8 Comments | Post Comment
The price of gas going up affects every other price we pay that's out there, and it's unclear to me why you don't see that.
Comment: #1
Posted by: Batman
Thu Mar 15, 2012 7:08 AM
Same white house spin, different author.
Comment: #2
Posted by: Chris McCoy
Thu Mar 15, 2012 7:14 AM
Hopefully rising gas prices hurt just enough to push this President into early retirement.
Comment: #3
Posted by: Tom
Thu Mar 15, 2012 7:34 AM
Republicans in 2008: "It is not Bush's fault that gas-prices are so high."
Bill O'Reilly: "Get rid of your gas-guzzlers!"

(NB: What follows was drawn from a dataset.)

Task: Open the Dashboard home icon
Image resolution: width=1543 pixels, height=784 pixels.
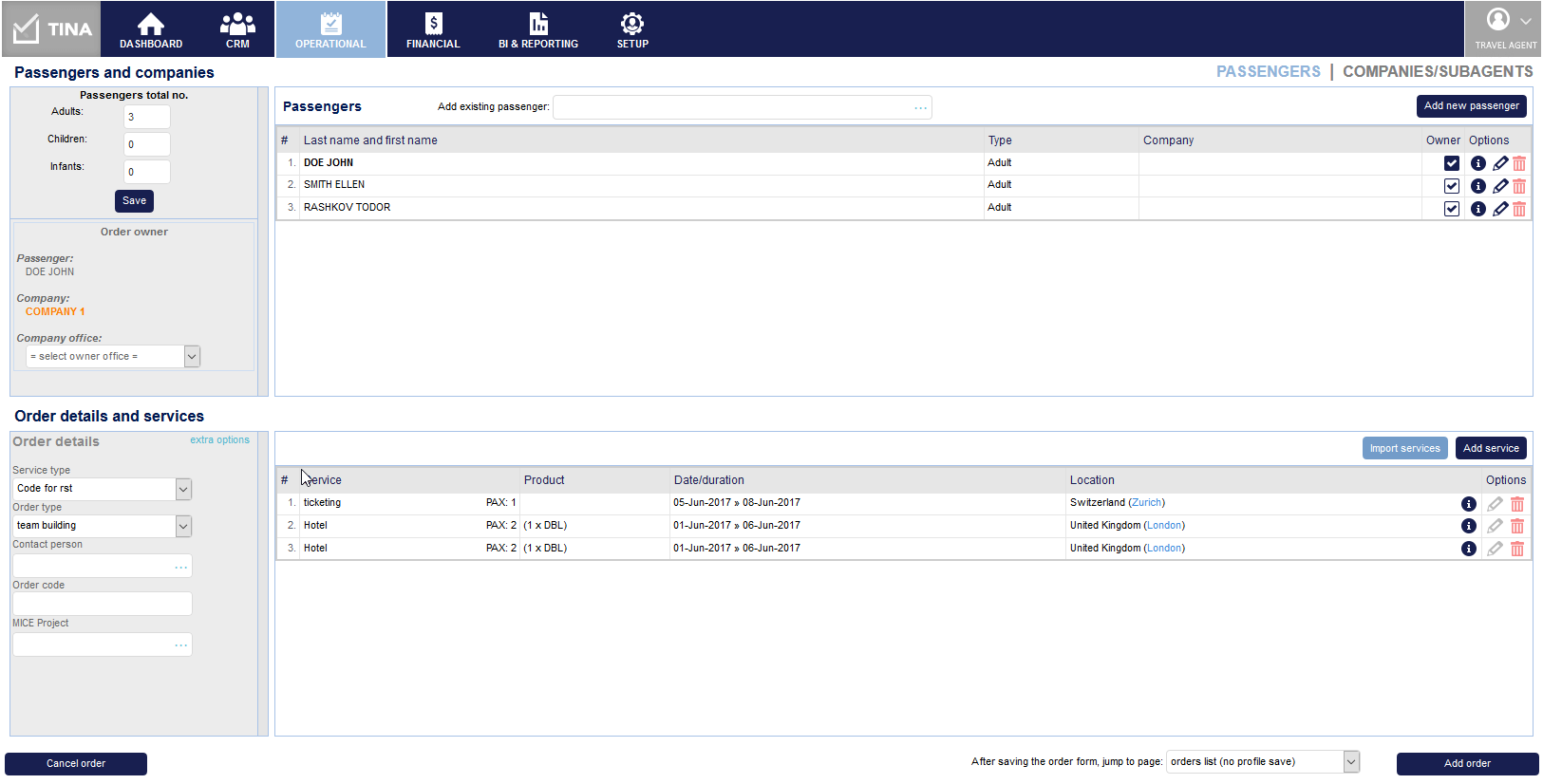Action: point(151,29)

Over the past five years, exports from the US Gulf Coast have soared as refiners sitting in tax-free zones near Port Arthur, Texas, have shifted production away from gasoline and toward higher-margin diesel. Since 2007, overall US exports of diesel and other products have jumped 134 percent, the US Energy Information Administration reports. Of US exports, two-thirds is shipped abroad from Gulf Coast refineries now more than 2 million barrels a day and up from just a quarter of today's level a decade ago.
We could ban speculation, end the free trade zone in Texas, tax every gallon exported, let India and China pay our gas tax, end domestic gas tax for US citizens, but it's unlikely that will happen because Republican Boehner, the Republican Koch Brothers, speculators and politicians in general have way too much money invested in oil to ever do the right thing for America. What they will do is send us down a lot of dead end roads offering phony solutions to lowering gas prices all the while feathering their pockets w/oil money and keeping concerned citizens running through a maze of dead end solutions.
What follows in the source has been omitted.